Я смотрю на неё во все глаза сквозь пелену слёз, застилающих зрение, и боюсь, что моё следующее признание сделает меня ужасным человеком. Я отвожу глаза, боясь взглянуть на неё, когда произношу:

— Одна из причин, по которой я чувствую себя виноватой… я… яркость эмоций, безрассудство — всё, что Колтон заставляет меня чувствовать — намного больше, намного сильнее того, что я когда-либо испытывала с Максом. — Воспользовавшись моментом, я смотрю на её лицо, но, против собственных ожиданий, вижу на нём сострадание, а не разочарование и отвращение. — А я собиралась выйти замуж за Макса, — выдавливаю я, испытывая огромное облегчение, когда с моей души падает этот камень. — Знаю, что это глупо, но никак не могу отделаться от этого ощущения. Ничего не могу поделать с тем, что приходит в голову, когда он рядом, и мне хочется только дышать и получить от Колтона больше.

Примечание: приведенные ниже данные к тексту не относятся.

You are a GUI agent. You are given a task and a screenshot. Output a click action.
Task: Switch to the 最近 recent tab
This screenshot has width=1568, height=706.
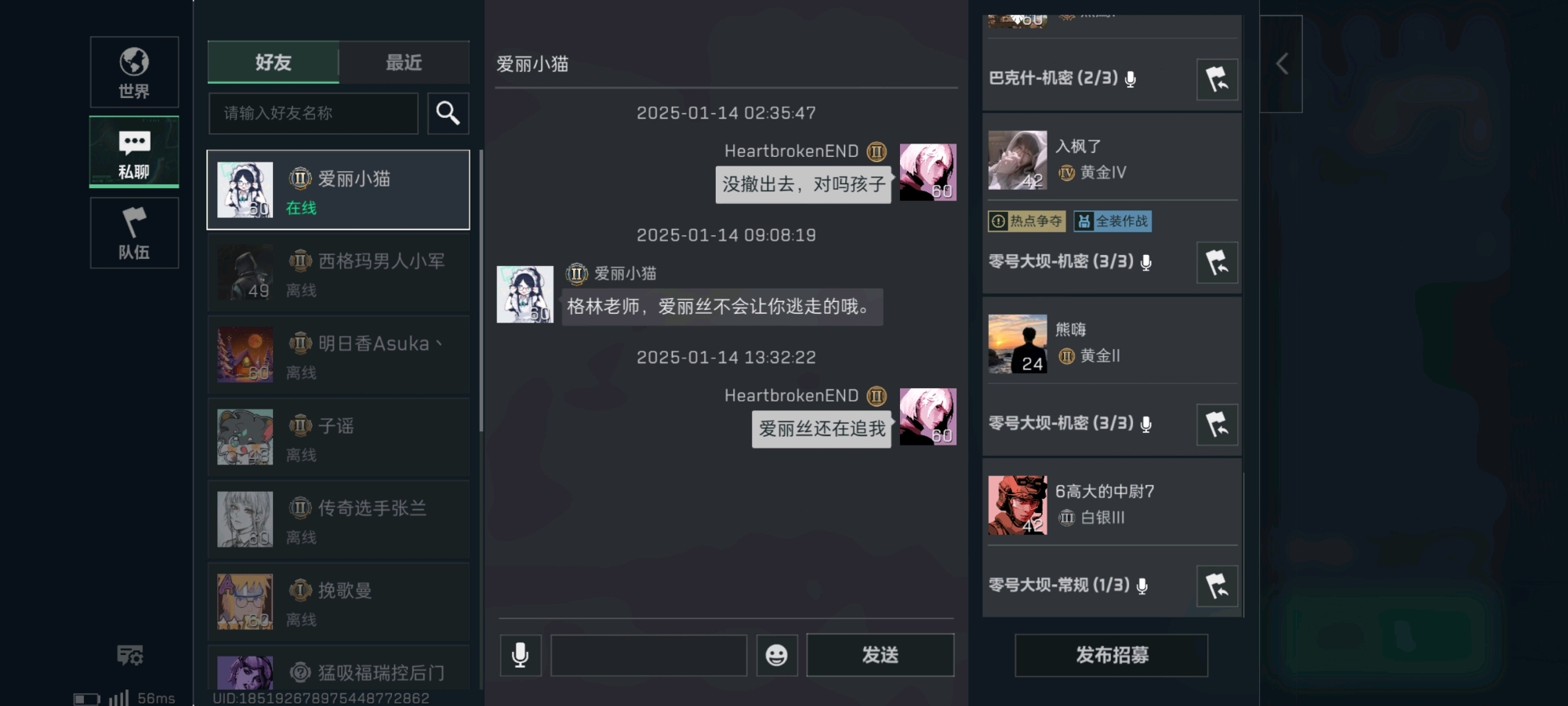404,62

— Ох, Рай… Почему ты держала всё в себе, пыталась справиться с этим в одиночку? — Хэдди стирает одну из своих слезинок, притягивая меня к себе и снова крепко обнимая. Прижимается щекой к моей макушке. — Райли, ты была другим человеком. Твоя жизнь изменилась. В то время, когда всем, кто видел тебя и Макса вместе, было понятно, что вы идеальны друг для друга, и ты это знала, — я слышу улыбку в её голосе, возникающую от этих воспоминаний. — А теперь… — она вздыхает. — Чуть больше двух лет назад ты побывала в аду и вернулась. Ты не та личность, что была раньше. Для тебя теперешней естественны другие ощущения — любить глубже, чувствовать интенсивнее, и никто не собирается винить тебя за это. К тебе никто не прикасался в течение двух лет, Райли. Конечно, реакция твоего тела будет ярче.

Мы сидим в тишине, пока я впитываю правду из её слов. Я знаю, что она права, я просто надеюсь, что смогу в это поверить, когда придет время. Моя созерцательная тишина нарушается, когда Хэдди вдруг начинает смеяться. Она выпускает меня из своих объятий, и я откидываюсь на спинку кресла, чтобы смотреть на неё в недоумении. Что, чёрт возьми, тут смешного?

— Что?

Она смотрит на меня, и я вижу в её глазах похоть.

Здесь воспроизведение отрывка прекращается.